La simplicité ne pouvant pas durer, nous voilà entrain de grimper pour arriver sur la crête. Et là c’est le drame. On ne voit pas à 10m, tout est dans le brouillard. Il y a quelques passages techniques du genre, tu vois la balises sur le rocher mais tu sais pas ce qu’il y a au-delà du rocher. Et bim, ç a descend à pic, su-per, c’est ça qu’on aime.

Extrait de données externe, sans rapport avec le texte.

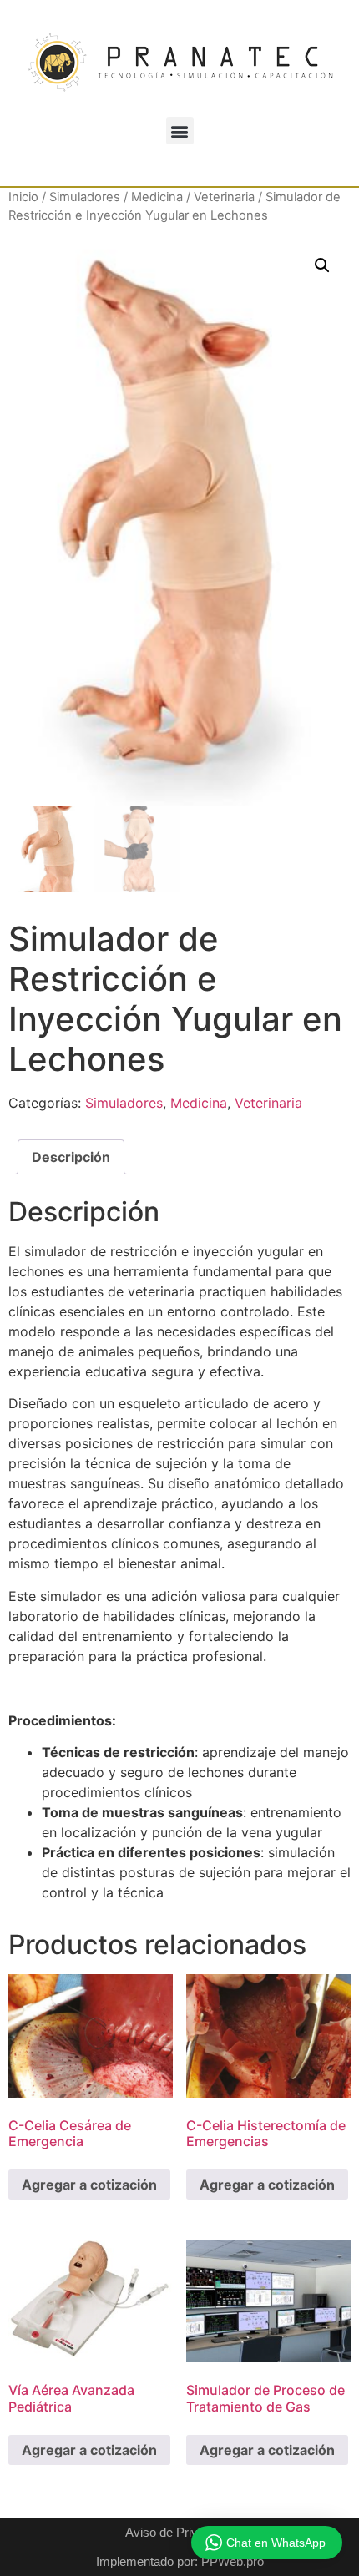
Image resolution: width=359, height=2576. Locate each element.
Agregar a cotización (89, 2184)
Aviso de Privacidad (179, 2532)
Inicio (23, 197)
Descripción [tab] (71, 1157)
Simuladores (84, 197)
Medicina (157, 197)
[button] (180, 130)
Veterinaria (224, 197)
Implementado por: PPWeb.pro (180, 2561)
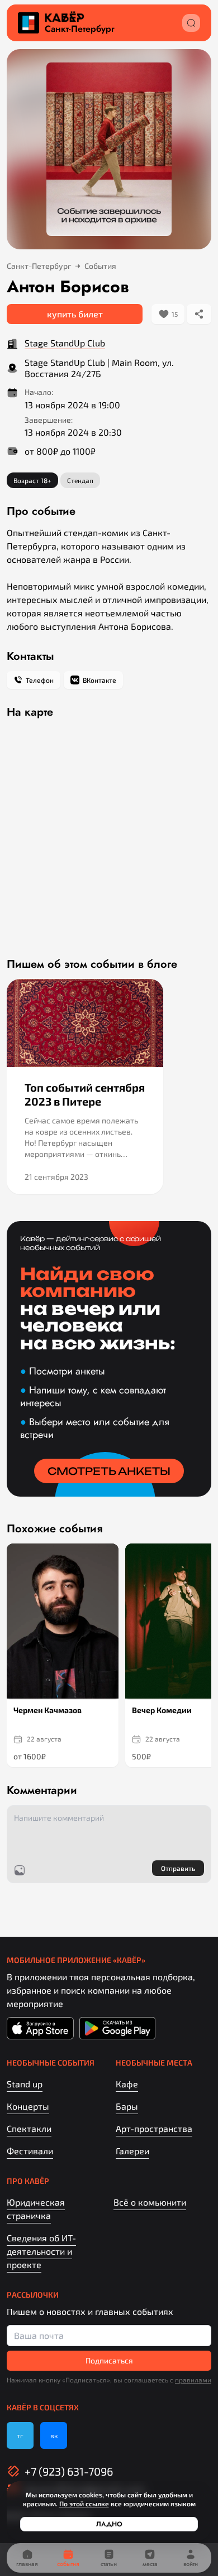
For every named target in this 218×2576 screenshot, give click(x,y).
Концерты (28, 2106)
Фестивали (30, 2150)
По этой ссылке (84, 2503)
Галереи (132, 2150)
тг (20, 2435)
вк (54, 2435)
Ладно (109, 2524)
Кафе (127, 2083)
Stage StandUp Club (65, 342)
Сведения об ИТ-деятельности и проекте (41, 2251)
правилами (193, 2380)
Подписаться (109, 2360)
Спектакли (29, 2128)
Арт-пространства (154, 2128)
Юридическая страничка (36, 2209)
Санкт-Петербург (80, 29)
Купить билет (75, 313)
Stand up (24, 2083)
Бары (127, 2106)
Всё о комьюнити (149, 2202)
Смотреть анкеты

On continue d’avancer à tâtons dans la brume, on entend de plus en plus de conversations sans voir ce qui se passe jusqu’à se retrouver nez à nez avec le refuge lui aussi plongé dans le brouillard. On déplie la tente de 8kg et Arnaud trouve un ingénieux moyen pour faire sécher la tente pendant que je l’essuie avec une chaussette. Le combo parfait.

Et d’un coup d’un seul, à 19h, le brouillard n’est plus.
Et d’un coup d’un seul, à 19h08, le brouillard est retombé…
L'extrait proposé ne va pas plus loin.